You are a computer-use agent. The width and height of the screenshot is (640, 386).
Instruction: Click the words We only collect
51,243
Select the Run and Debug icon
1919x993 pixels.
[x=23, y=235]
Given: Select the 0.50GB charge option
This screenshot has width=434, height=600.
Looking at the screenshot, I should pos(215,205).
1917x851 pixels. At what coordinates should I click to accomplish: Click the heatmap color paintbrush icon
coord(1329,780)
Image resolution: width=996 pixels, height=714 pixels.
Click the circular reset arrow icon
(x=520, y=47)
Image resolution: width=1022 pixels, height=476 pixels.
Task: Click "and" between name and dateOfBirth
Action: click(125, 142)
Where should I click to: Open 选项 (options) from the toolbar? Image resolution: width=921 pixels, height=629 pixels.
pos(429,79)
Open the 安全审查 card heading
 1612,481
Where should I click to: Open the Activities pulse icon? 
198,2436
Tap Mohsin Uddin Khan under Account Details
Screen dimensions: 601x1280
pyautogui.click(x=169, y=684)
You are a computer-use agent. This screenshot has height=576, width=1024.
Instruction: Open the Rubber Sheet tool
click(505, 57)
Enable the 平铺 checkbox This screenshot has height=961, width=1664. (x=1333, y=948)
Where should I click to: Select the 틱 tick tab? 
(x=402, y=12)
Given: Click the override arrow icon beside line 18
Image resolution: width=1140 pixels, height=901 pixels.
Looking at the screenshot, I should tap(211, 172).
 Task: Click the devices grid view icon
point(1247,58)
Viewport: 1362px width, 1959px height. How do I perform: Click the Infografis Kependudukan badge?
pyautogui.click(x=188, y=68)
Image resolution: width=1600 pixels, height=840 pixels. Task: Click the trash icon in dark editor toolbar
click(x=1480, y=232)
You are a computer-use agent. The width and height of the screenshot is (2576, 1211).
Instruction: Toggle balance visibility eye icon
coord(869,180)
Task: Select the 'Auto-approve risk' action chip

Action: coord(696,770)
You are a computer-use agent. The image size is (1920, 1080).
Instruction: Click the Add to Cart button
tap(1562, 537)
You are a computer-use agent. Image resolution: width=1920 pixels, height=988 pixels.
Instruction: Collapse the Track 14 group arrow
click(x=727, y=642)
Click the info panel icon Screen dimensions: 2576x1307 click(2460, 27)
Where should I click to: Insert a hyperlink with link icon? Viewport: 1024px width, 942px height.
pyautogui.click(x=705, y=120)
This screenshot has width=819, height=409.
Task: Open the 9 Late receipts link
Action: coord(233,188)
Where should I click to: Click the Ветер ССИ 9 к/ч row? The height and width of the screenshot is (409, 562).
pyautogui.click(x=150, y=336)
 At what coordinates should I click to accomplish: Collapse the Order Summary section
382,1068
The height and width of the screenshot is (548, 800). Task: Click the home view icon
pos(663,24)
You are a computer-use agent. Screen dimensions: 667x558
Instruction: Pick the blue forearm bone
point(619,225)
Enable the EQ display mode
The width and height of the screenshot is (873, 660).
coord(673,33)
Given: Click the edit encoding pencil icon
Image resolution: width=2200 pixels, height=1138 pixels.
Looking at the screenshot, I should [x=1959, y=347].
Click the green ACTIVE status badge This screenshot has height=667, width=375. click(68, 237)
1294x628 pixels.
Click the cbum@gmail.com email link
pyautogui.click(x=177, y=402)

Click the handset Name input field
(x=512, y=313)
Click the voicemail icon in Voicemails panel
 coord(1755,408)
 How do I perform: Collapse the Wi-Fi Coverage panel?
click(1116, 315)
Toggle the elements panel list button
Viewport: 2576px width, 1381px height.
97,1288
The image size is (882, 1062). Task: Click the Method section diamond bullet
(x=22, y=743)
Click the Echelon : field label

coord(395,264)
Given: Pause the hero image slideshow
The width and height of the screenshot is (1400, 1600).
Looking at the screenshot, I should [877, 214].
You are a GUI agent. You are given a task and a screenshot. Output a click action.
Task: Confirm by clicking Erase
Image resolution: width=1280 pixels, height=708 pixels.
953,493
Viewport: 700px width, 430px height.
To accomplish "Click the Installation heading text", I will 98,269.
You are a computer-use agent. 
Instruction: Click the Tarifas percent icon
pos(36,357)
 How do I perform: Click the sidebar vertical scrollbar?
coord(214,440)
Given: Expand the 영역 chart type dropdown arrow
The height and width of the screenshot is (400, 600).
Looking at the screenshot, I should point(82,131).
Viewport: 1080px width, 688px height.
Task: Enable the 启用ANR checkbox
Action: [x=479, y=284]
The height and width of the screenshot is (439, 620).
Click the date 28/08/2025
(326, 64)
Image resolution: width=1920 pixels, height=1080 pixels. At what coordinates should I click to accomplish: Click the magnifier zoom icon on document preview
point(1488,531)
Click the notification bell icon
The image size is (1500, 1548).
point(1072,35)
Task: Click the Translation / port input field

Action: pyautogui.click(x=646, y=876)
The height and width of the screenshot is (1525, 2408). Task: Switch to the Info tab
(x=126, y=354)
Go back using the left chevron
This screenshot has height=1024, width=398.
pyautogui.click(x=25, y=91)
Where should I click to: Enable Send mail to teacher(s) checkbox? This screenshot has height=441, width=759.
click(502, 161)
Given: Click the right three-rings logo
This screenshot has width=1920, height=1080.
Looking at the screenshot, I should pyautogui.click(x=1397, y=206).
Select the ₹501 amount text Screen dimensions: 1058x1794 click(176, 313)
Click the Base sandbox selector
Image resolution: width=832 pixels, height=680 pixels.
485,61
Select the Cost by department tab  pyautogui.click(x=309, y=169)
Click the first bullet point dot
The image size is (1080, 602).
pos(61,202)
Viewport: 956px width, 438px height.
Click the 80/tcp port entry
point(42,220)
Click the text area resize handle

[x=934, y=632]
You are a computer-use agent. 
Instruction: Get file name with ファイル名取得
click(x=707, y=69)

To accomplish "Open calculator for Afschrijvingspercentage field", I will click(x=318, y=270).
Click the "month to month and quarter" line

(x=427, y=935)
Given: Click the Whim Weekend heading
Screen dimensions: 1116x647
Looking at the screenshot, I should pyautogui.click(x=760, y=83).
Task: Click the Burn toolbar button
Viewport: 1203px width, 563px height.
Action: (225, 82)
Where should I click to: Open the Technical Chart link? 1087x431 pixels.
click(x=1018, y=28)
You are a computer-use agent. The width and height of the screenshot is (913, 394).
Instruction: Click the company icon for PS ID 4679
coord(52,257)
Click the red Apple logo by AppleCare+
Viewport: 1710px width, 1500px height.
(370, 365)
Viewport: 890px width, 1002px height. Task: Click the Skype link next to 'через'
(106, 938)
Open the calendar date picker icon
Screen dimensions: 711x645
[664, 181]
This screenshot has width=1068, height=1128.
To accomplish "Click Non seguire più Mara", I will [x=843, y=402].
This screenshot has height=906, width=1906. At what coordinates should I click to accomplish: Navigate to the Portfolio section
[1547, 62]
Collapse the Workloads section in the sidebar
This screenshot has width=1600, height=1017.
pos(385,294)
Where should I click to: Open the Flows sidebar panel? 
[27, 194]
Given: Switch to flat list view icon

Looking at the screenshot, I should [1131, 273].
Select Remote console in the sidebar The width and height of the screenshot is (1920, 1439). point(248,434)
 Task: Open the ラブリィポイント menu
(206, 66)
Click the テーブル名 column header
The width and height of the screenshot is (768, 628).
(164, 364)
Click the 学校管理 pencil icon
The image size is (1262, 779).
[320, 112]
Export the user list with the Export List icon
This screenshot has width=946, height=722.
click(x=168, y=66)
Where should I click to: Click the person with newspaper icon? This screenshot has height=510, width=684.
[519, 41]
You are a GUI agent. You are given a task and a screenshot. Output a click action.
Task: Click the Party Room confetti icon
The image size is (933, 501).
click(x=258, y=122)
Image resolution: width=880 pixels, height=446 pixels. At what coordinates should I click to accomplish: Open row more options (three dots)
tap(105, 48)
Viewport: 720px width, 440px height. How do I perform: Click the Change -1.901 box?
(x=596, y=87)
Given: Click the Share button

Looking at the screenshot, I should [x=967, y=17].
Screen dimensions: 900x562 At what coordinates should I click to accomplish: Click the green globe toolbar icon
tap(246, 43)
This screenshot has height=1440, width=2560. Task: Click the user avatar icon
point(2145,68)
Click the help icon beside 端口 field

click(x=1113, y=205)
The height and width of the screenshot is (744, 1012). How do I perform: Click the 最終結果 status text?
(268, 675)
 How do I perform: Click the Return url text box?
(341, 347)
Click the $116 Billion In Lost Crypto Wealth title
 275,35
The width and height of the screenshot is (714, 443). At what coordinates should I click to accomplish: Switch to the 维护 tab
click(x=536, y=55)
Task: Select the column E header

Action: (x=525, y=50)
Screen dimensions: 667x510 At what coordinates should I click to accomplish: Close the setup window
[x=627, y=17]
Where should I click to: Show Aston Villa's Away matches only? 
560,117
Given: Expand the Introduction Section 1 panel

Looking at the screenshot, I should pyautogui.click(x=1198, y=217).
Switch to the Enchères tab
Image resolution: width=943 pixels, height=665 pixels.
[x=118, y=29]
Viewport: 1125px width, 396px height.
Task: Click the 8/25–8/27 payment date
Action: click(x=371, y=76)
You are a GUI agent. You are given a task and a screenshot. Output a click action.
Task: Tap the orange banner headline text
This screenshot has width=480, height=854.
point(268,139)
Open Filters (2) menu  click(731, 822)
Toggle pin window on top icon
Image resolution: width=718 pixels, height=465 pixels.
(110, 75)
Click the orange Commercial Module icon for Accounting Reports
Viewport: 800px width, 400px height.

Goal: Report each line of the records above that contains the word "Instruction", copying every such line in full. Only matches with the same capitalization count.

Task output:
Instruction: Click the words We only collect
Instruction: Open the Rubber Sheet tool
Instruction: Toggle balance visibility eye icon
Instruction: Click the Add to Cart button
Instruction: Collapse the Track 14 group arrow
Instruction: Pick the blue forearm bone
Instruction: Click the Tarifas percent icon
Instruction: Get file name with ファイル名取得
Instruction: Click the company icon for PS ID 4679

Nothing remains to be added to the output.